しかし、逆に、ストレートに色恋をテーマにしていないバッハの音楽から、これは恋愛を意識してるんじゃないかな…?と考えながら聴くのもオツなものです。
ベートーヴェンもバッハに似ていて、オペラは『フィデリオ』1曲しか書いていませんが、これは崇高な夫婦愛を描いたもので、音楽は素晴らしくても、どうにも筋書きが堅苦しい。笑
この対極はモーツァルトのオペラで、ドタバタのラブ・コメディ『フィガロの結婚』、プレイボーイが口説きまくる『ドン・ジョヴァンニ』、そして極めつけは〝女は浮気をするか、しないか〟がテーマの『コシ・ファン・トゥッテ』。
ベートーヴェンは、これらの〝不道徳〟な劇にモーツァルトがせっかくの才能を浪費した、として許しませんでした。
しかし、今も昔も、面白いのは恋バナですよね。
ベートーヴェンにも、恋愛がらみではないか、と思われる曲はありますが、たしかに〝遊びの恋〟ではなく〝本気の恋〟のようです。
バッハがナンパ !?
あの音楽室のいかめしい肖像からは、バッハの恋など想像つかないかもしれませんが、面白い記録が残っているのです。

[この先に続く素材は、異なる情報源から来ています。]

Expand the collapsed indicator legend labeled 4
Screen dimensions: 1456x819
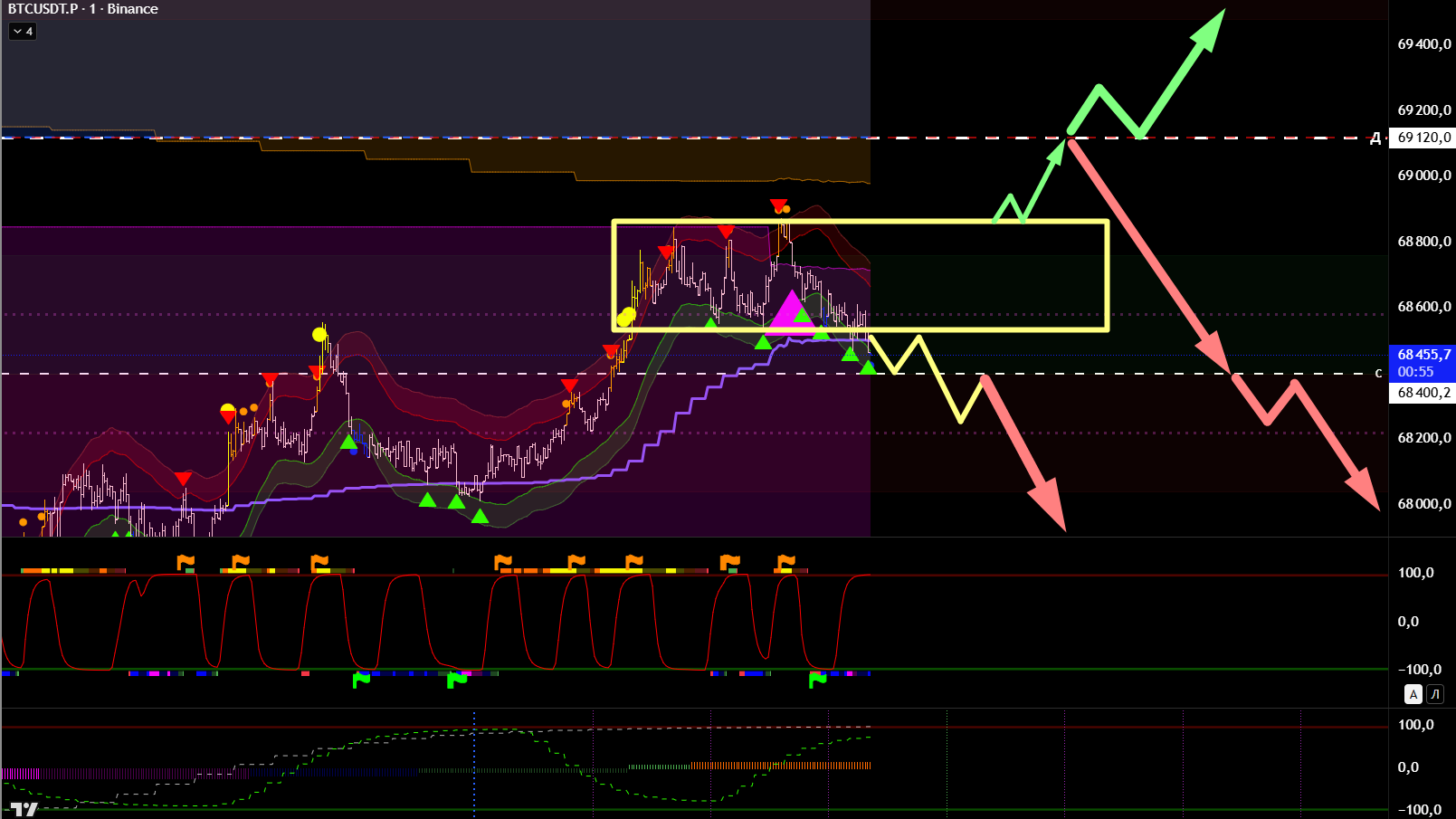(23, 32)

若い頃、アルンシュタットという町の教会のオルガニストの職についたのですが、21歳のとき、市当局から譴責処分を受けています。
今も残る譴責状にはこう記載されています。
『最近彼が見知らぬ若い女性をオルガン室に入れて演奏させたのは、いかなる権限によってであるか、彼に聞きたい。』
ここから想像されるのは、こんな一幕です。
『ねぇ、パイプオルガン弾いてみたくない?』
『えっ、そこって女人禁制でしょ?ムリムリ~』
『だいじょーぶ、俺に任せなって』
『ホント?一度弾いてみたいって思ってたんだ!』
『よし、ついてきなよ』
『マジで~⁉︎ バッハさんすごーい!』
バッハを神聖視する後年の伝記作家はこの記録の処理に困り、この女性は、後年結婚する最初の妻マリア・バルバラであった、と結論づけていますが、その証拠は何もありません。
バッハの曲が崇高だからといって、人物的にも崇高だと考えるのは、後世の勝手なイメージですね。
バッハももちろん、人間味あふれる男だったのです。
子供も、最初の妻との間に7人、後妻との間に13人、計20人も作りました。
ある意味、真面目かもしれませんが・・・。
そんなバッハの〝本気の恋〟を現しているのではないか、と私が感じるのが、このヴァイオリン・コンチェルトです。
バッハ『ヴァイオリン協奏曲 第1番 イ短調 BWV1041』
Concerto for Violin , Strings ,and Continuo , in A minor BWV1041
演奏:サイモン・スタンデイジ(ヴァイオリン独奏)
トレヴァー・ピノック指揮イングリッシュ・コンサート
Simon Standage(Violin)
Trevor Pinnock & The English Concert
ツン、とすました感じでさりげなく始まりますが、ヴァイオリン・ソロの妙技は縦横無尽に、次から次へと新たなパッセージを繰り出し、その緻密さは、聴く人に深い充実感を与えます。
第2楽章 アンダンテ
この楽章こそ、バッハの秘めた恋心の表出だと思うのです。
冒頭からトゥッティが奏でるバッソ・オスティナート(固執低音)は、まさに、届かぬ思いを込めた深いため息。そしてその低音の上に奏でられるヴァイオリンの澄み切った響き。好きな人のことを考えたときに胸の内に流れる蜜のような、切ないまでの甘美さ。バッハがこの曲を書いたとき、恋愛を意識しなかったとは、とても思えないのです。
第3楽章 アレグロ・アッサイ
再び、第1楽章のようなすました感じに戻ります。まったく、この曲はツン、デレ、ツン、の3部からなる恋愛コンチェルト、とでも呼びたくなります。
舞曲のリズムで独奏ヴァイオリンが気取って踊り、なんでもないよ、といわんばかりにサッと終わるのです。
このコンチェルトを〝片思い〟の曲とすれば、次回は〝両想い〟の曲をご紹介します。
今回もお読みいただき、ありがとうございました。